Audio By Carbonatix
The National Health Insurance Scheme (NHIS) faces financing shortfalls that are undermining progress in health and protection of vulnerable groups, the World Bank has revealed in its key findings in Ghana’s Public Finance Review.
According to the Bretton Woods institution, though the progress in health and nutrition outcomes has been supported by public funding, there are challenges.
It said the financing shortfalls for NHIS are undermining progress in health.
First, the NHIS no longer receives its full National Health Insurance Levy (NHIL) allocation, due to the capping law.
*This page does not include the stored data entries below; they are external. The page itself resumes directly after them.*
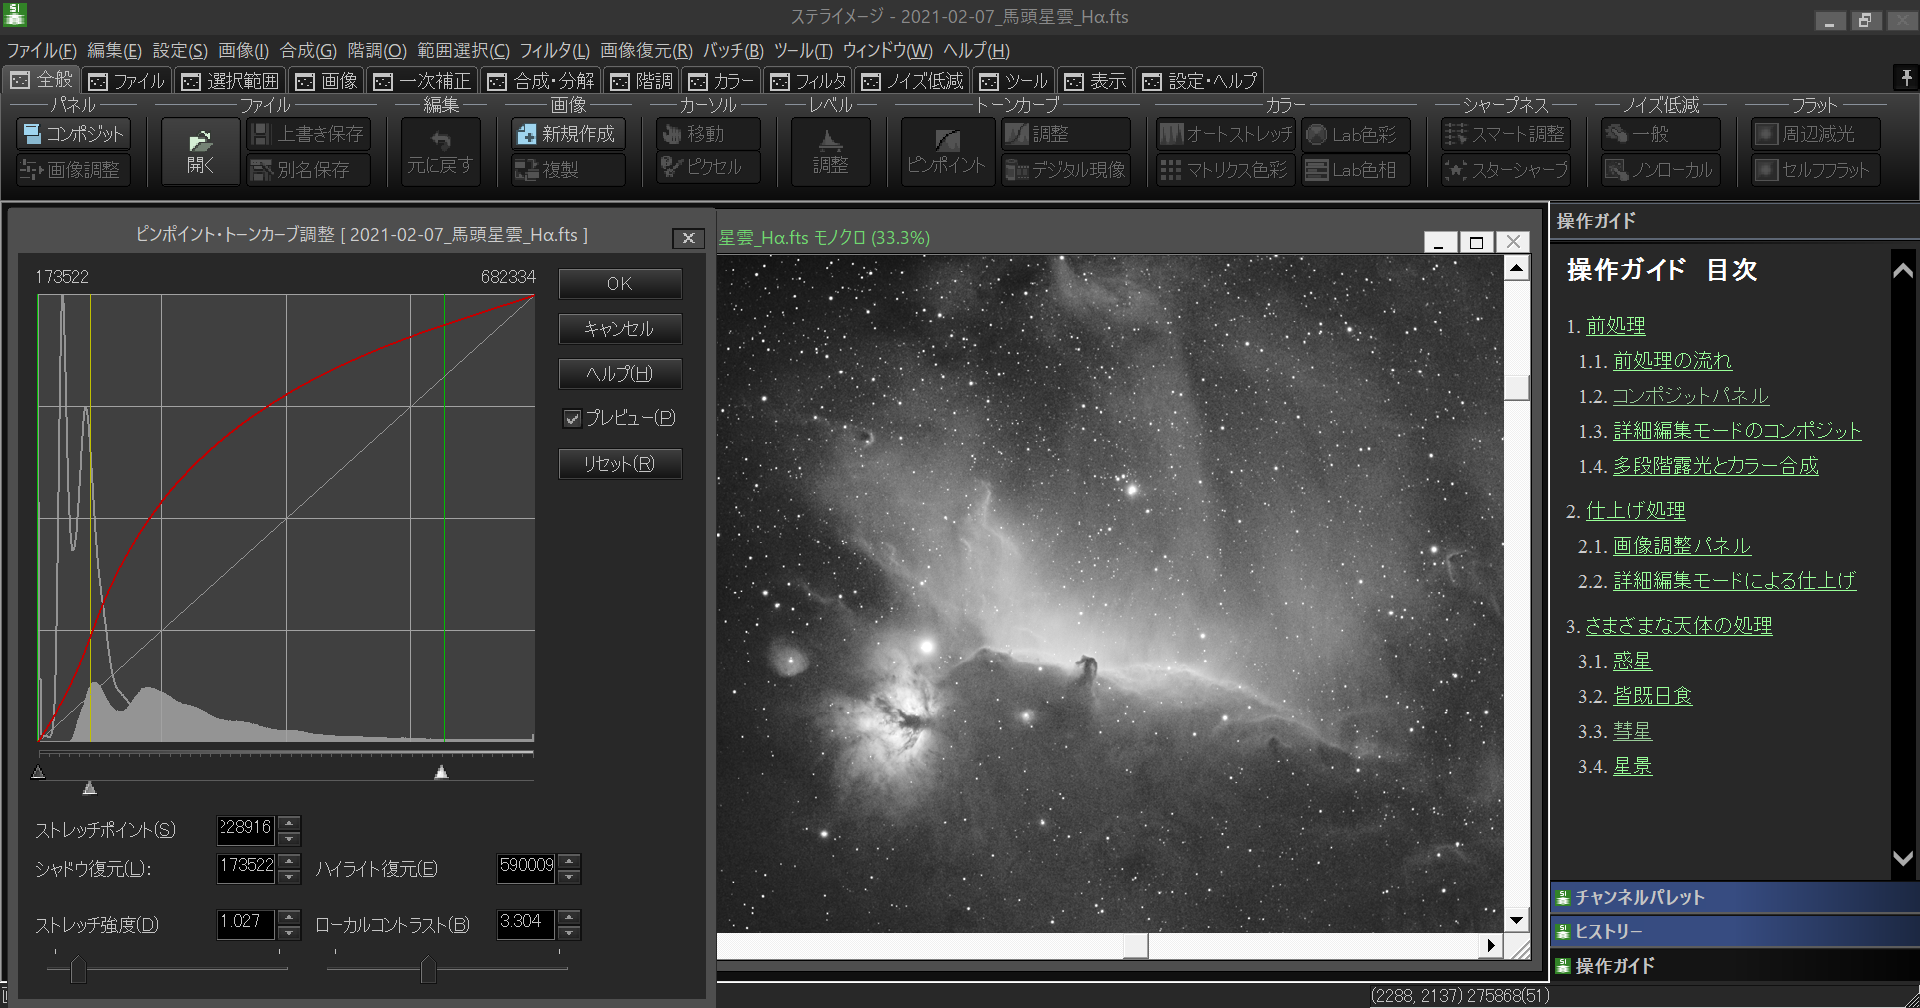
Task: Click the app logo icon in title bar
Action: click(15, 15)
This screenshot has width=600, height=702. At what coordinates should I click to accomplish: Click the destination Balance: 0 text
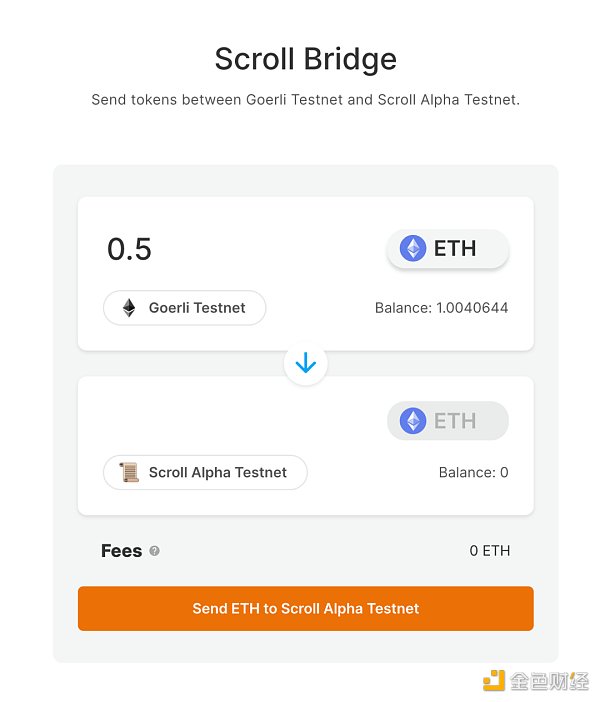473,472
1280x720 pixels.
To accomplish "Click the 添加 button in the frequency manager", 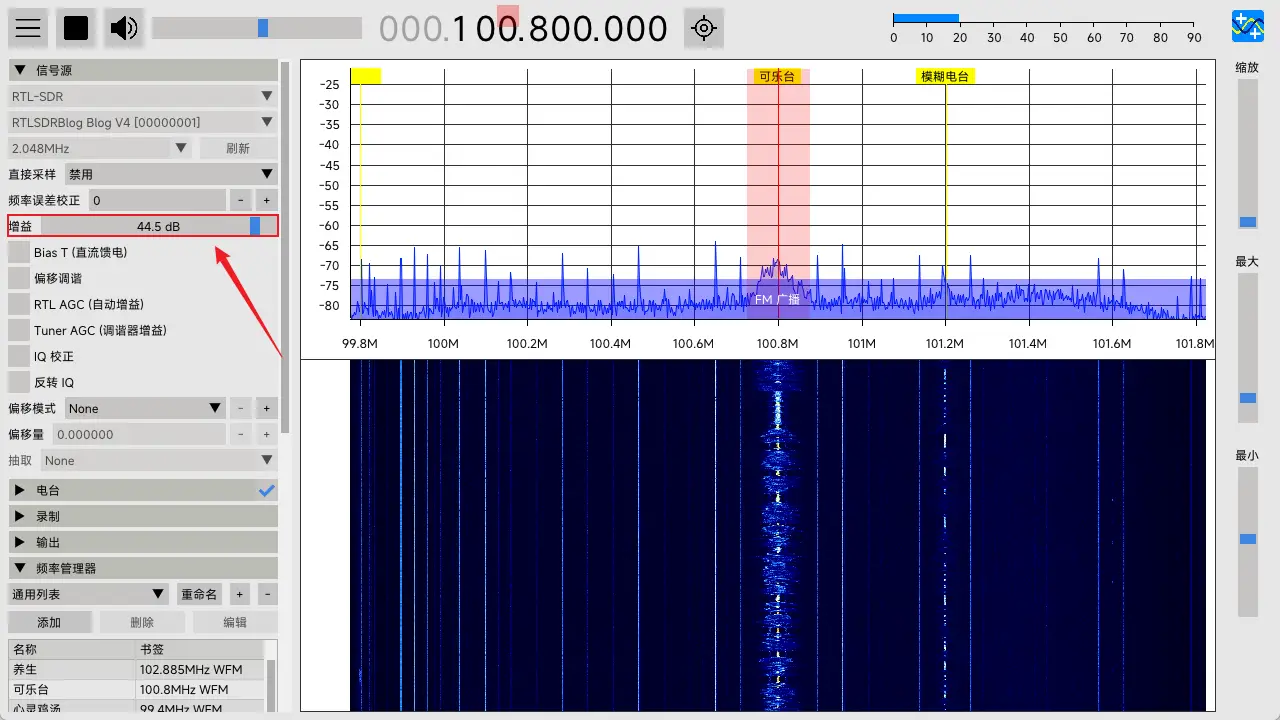I will coord(50,621).
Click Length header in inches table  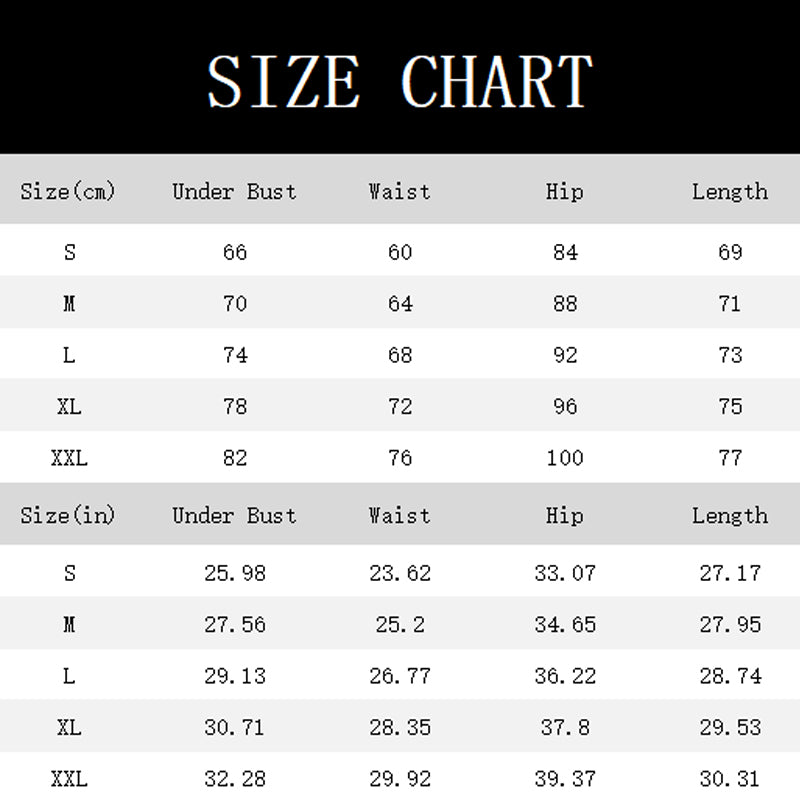click(730, 515)
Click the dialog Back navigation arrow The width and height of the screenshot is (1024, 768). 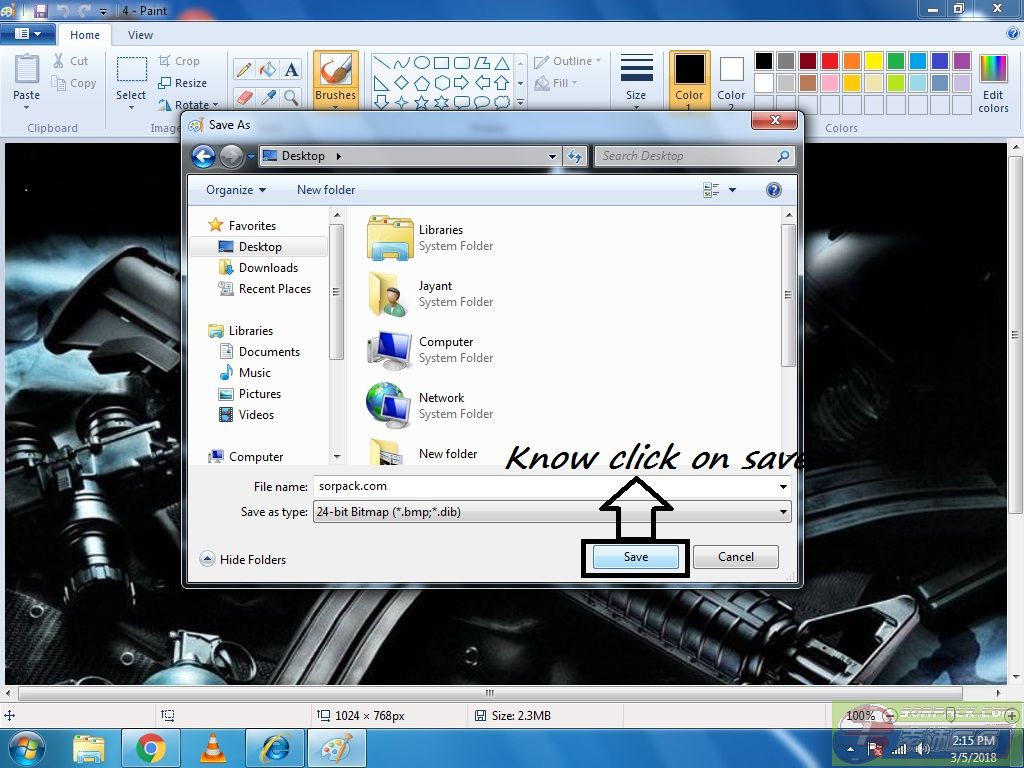pyautogui.click(x=204, y=156)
Secondly, there is a gap between budgeted allocations and actual cash received from the Ministry of Finance
Additionally, there is high administrative costs hindering spending efficiency as less than 60% of NHIS budget goes to claims.
Social Assistance Programmes Impact Limited
Meanwhile the World Bank says the social assistance programmes are well-targeted to the poor, but their impact is limited by low benefit levels.
It explained that the main targeted social assistance programmes (LEAP, LIPW, GSFP) represent 0.2% of Gross Domestic Product (2025 target: 0.3%) and 1.0% of overall government spending, far below comparator countries (1.5% of GDP).
For comparison, energy subsidies spending represented about 2% of GDP in 2023 (US$1.5 billion).
Therefore, it pointed out that external funding is critical to these programmes.